Eventually, the path_hash_prefixes field in roles MAY be deprecated in favor of succinct_roles, but it may be kept for backwards compatibility.

Using succinct hashed bin delegations, the delegating metadata from the motivating example will contain:


"delegations": {
    "keys": {
        "943efed2eea155f383dfe5ccad12902787b2c7c8d9aef9664ebf9f7202972f7a": {...}
    },
    "succinct_roles": {
        "keyids": [
            "943efed2eea155f383dfe5ccad12902787b2c7c8d9aef9664ebf9f7202972f7a"
        ],
        "threshold": 1,
        "bit_length": 11,
        "name_prefix": "alice.hbd",
    },
}
 

The associated bins will be named alice.hbd-000, alice.hbd-001, ... alice.hbd-7ff.

Security Analysis

This TAP will not negatively affect the security of TUF. The succinct_hash_delegations field provides a shorter way to describe an existing feature when it follows a predictable pattern. If the hashed bin delegations do not follow this pattern (they use different keys for different bins, etc), they may instead use the existing hashed bin mechanism.

Repositories that use access control for file uploading should take hashed bin delegations into consideration. Upload access for the name NAME_PREFIX-* should have the same permissions as the delegating role.

Backwards Compatibility

This TAP is not backwards compatible, and will need to be included in a major version release of the specification. We consider the access control that must be supported on the repository, as well as compatibility between the client and the repository.
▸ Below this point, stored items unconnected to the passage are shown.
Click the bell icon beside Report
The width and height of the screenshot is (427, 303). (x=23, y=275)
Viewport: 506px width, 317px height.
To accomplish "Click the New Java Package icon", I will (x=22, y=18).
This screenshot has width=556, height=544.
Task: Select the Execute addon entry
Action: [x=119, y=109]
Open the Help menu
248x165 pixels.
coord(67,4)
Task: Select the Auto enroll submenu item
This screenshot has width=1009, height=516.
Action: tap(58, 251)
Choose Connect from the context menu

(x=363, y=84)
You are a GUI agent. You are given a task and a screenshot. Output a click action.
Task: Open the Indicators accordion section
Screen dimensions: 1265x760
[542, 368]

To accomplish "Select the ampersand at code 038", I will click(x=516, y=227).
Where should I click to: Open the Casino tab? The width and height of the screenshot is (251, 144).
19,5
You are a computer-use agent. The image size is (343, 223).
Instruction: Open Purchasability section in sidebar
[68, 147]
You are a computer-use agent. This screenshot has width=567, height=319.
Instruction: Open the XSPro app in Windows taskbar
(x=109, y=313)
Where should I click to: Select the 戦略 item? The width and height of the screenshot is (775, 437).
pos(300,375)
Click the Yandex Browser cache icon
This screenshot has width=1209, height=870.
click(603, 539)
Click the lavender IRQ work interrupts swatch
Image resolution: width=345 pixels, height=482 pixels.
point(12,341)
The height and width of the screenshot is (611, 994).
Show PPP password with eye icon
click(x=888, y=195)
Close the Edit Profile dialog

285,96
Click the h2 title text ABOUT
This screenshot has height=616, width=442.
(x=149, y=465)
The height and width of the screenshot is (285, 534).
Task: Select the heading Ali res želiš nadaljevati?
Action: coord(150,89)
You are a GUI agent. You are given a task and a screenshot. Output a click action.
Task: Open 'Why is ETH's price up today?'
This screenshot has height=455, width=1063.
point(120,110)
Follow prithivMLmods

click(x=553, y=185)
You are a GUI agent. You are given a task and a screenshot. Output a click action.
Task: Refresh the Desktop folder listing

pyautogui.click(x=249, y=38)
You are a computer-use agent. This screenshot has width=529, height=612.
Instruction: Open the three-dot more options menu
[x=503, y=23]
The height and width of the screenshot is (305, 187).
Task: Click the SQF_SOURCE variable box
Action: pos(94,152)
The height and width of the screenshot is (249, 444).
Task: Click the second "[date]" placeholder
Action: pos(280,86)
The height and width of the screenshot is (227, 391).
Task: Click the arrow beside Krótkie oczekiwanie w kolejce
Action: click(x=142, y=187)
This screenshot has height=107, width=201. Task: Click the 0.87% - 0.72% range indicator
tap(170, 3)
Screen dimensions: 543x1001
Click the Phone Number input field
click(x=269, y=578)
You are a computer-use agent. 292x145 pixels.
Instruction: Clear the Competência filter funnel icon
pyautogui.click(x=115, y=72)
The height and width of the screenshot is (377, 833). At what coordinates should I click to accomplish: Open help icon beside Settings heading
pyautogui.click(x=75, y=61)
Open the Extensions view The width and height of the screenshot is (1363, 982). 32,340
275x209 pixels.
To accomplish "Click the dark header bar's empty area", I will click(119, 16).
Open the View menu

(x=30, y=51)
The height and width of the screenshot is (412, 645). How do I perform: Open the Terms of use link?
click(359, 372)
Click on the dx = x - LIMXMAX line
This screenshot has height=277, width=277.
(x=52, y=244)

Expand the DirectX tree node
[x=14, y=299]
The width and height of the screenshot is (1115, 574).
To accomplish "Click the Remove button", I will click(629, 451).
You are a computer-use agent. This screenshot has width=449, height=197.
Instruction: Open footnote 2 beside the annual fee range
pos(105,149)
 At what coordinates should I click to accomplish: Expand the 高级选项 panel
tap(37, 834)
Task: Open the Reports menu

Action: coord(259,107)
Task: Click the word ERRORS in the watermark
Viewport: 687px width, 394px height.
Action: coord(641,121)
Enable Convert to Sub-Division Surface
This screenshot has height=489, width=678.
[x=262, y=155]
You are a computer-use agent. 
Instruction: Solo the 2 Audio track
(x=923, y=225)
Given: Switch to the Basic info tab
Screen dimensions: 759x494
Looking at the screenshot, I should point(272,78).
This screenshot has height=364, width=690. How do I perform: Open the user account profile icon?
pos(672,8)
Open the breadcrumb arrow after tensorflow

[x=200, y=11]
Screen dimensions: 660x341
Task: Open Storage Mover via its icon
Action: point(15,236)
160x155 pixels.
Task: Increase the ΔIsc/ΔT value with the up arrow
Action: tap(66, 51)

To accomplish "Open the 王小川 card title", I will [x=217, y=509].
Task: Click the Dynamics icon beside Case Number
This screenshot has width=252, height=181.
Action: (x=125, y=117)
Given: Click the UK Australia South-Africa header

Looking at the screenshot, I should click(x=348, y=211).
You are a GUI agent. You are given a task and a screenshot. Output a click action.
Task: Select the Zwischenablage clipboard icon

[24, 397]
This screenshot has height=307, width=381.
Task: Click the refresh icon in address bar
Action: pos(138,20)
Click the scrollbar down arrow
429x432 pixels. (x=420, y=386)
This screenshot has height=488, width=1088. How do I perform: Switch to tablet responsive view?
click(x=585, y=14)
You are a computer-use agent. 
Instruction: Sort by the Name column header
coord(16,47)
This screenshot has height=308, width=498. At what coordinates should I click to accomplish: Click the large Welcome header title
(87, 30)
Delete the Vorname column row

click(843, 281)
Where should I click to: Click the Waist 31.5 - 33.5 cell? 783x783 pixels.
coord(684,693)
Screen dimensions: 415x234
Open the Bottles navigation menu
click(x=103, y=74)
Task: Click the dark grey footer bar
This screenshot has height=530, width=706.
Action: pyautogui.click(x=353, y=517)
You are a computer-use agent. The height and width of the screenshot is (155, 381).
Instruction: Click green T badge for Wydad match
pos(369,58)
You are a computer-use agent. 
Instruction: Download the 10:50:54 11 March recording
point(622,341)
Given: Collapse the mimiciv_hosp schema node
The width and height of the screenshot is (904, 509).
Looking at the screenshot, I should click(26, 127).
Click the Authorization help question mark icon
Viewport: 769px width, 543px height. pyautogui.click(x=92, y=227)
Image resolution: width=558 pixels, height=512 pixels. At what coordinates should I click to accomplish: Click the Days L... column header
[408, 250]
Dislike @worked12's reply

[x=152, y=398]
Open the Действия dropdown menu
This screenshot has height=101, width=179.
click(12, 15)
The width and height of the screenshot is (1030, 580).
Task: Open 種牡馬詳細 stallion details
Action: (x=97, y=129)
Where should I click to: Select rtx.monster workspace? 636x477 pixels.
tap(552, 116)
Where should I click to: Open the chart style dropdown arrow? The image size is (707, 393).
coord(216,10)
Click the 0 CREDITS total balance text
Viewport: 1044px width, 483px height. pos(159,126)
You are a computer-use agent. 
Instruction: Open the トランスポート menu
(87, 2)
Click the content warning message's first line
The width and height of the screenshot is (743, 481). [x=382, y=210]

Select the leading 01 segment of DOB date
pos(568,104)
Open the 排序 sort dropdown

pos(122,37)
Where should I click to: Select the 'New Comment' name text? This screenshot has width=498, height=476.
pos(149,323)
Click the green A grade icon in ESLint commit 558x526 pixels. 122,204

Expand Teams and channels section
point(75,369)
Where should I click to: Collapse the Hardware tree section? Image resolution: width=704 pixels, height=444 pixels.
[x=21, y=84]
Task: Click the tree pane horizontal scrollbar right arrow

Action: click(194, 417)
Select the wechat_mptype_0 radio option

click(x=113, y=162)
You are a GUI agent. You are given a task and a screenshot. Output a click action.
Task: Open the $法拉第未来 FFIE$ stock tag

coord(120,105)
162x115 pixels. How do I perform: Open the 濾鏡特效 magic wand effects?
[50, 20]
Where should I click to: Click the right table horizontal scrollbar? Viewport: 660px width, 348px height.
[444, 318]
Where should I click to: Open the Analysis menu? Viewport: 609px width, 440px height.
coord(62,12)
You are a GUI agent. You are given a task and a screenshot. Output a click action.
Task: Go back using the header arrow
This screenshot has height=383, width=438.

The repository must ensure that the correct access control mechanisms are applied to filenames of the form NAME_PREFIX-*. As discussed in the security analysis, this metadata file should only be uploaded by the delegating role. The repository should handle this access control before succinct hashed bin delegations are used so that other uploaders are not able to use the NAME_PREFIX-* filename for target files.

In order for succinct hashed bin delegations to be used, both the delegation and the client must understand the succinct_hash_delegations field. Consider a client Bob who wants to download a target J and an uploader Alice who is responsible for delegating to J. This is what would happen if one or both of them supports succinct_hash_delegations.

Parties that support succinct_hash_delegations Result
Neither Alice nor Bob support succinct_hash_delegations Alice would not use succinct_hash_delegations to delegate to J, and so Bob would be able to download and verify the target using the existing mechanisms.
Alice supports succinct_hash_delegations, Bob does not Alice may use succinct_hash_delegations to delegate to any of her target files, including J. Bob will download metadata that has the succinct_hash_delegations field and will not be able to find the delegation that points to J.
Bob supports succinct_hash_delegation, Alice does not Alice will not use succinct_hash_delegations to delegate to J. Bob will not see this field in the targets metadata, and so will look for the delegation using the existing mechanisms
Both Alice and Bob support succinct_hash_delegations Alice may use succinct_hash_delegations to delegate to her target files, including J. Bob will see the succinct_hash_delegations field in targets metadata and will download the alice.hdb-x bin metadata file that corresponds to J.

As you can see, if Alice supports succinct_hash_delegations and Bob does not, Bob will not be able to verify J.

Augmented Reference Implementation

theupdateframework/python-tuf#2010